▸ **What this task involves**: All lines from the one containing "Task: Sort by the 순위 column header" through the final line of the records below should be reproduced exactly, with the pictures left out.

▸ **Records provided**:
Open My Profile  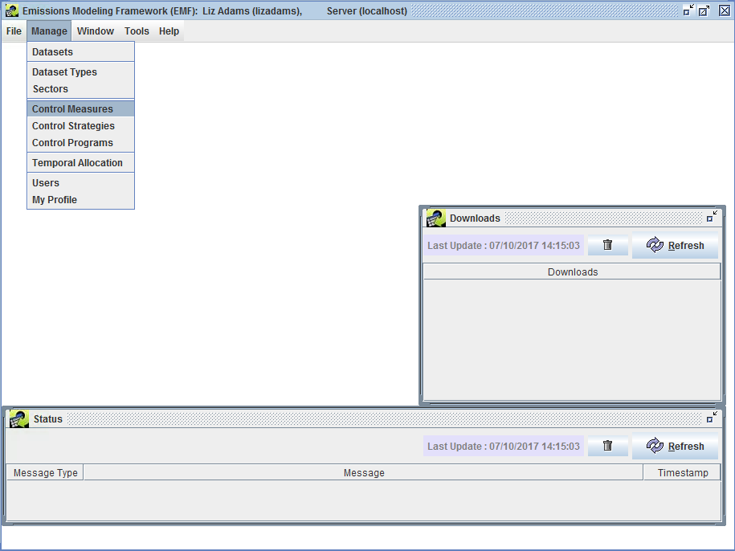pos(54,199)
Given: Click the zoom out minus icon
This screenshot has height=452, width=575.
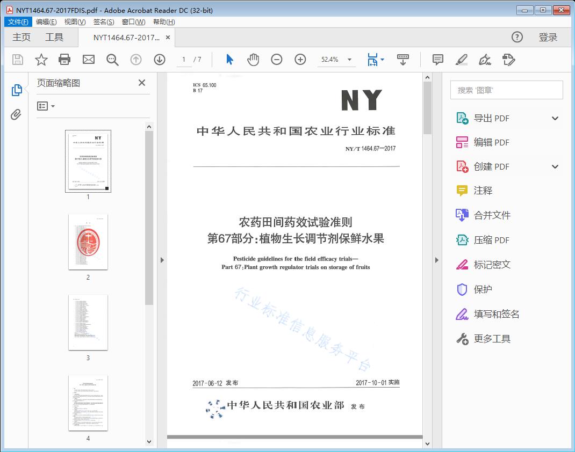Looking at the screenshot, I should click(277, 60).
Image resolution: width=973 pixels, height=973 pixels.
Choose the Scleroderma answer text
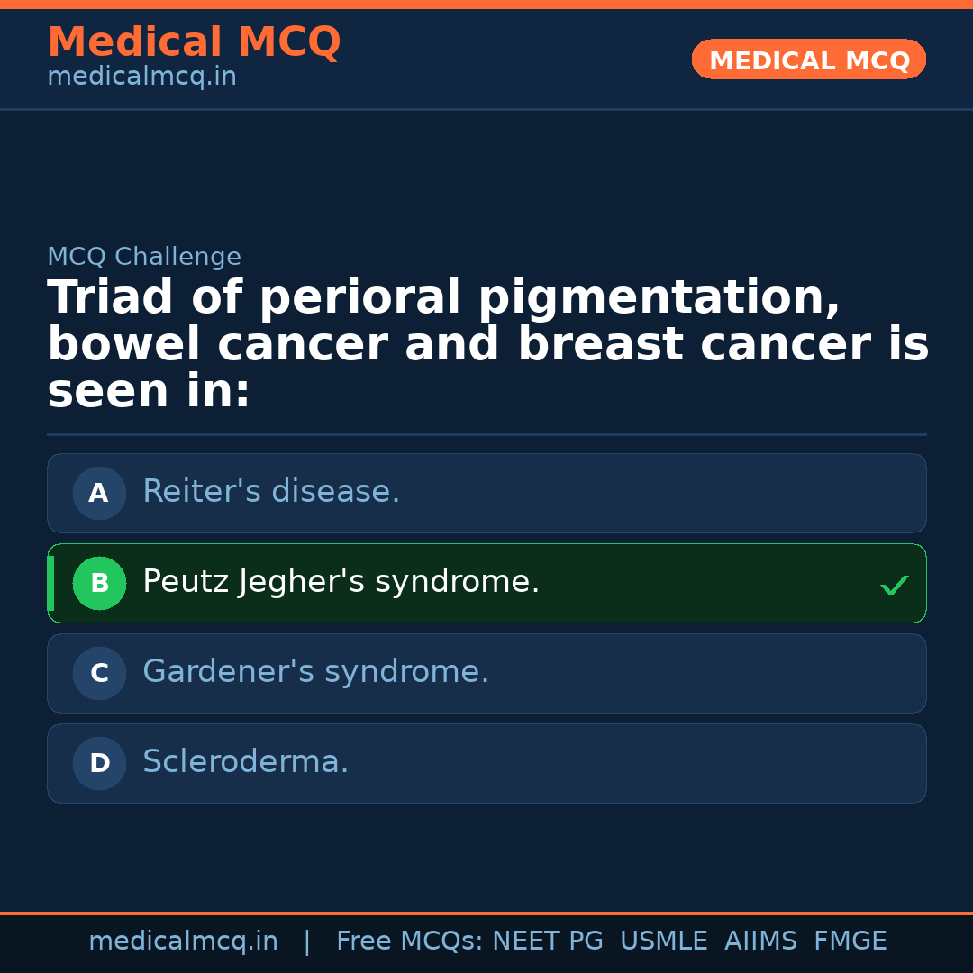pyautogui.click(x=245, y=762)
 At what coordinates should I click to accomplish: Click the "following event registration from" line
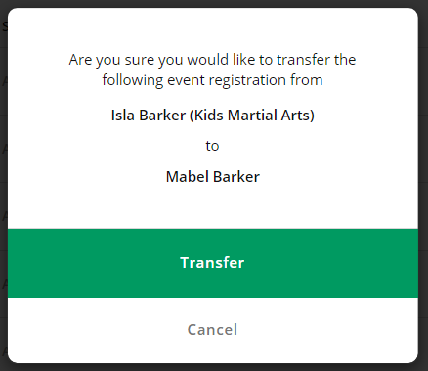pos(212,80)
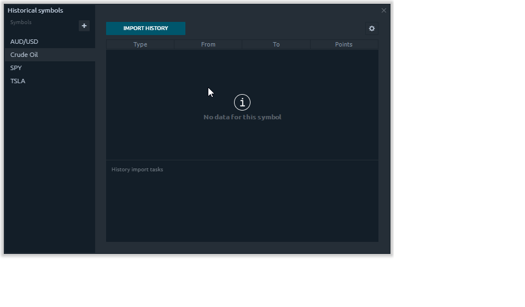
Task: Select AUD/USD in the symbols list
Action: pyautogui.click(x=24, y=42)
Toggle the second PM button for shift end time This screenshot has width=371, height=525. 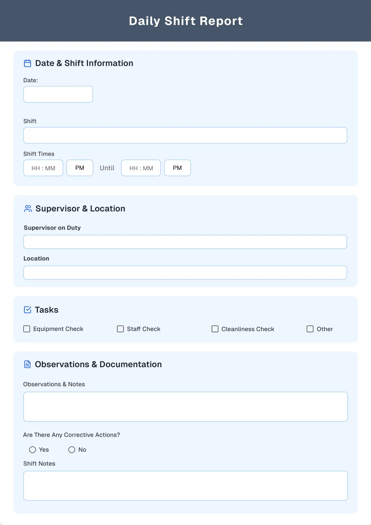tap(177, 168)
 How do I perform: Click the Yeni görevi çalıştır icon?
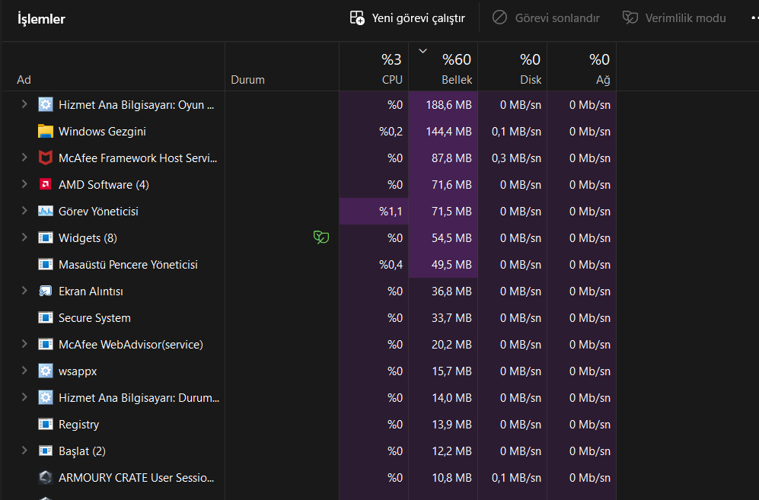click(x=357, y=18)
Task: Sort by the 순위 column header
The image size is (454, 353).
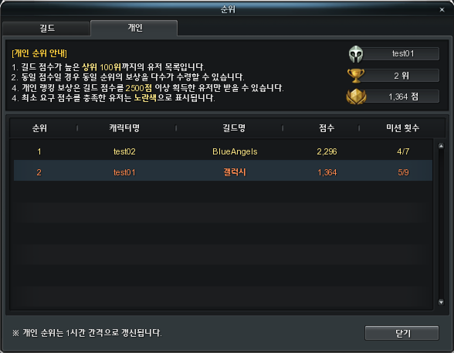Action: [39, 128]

▸ **Answer space**:
Task: Sort by the 순위 column header
The image size is (454, 353).
Action: [39, 128]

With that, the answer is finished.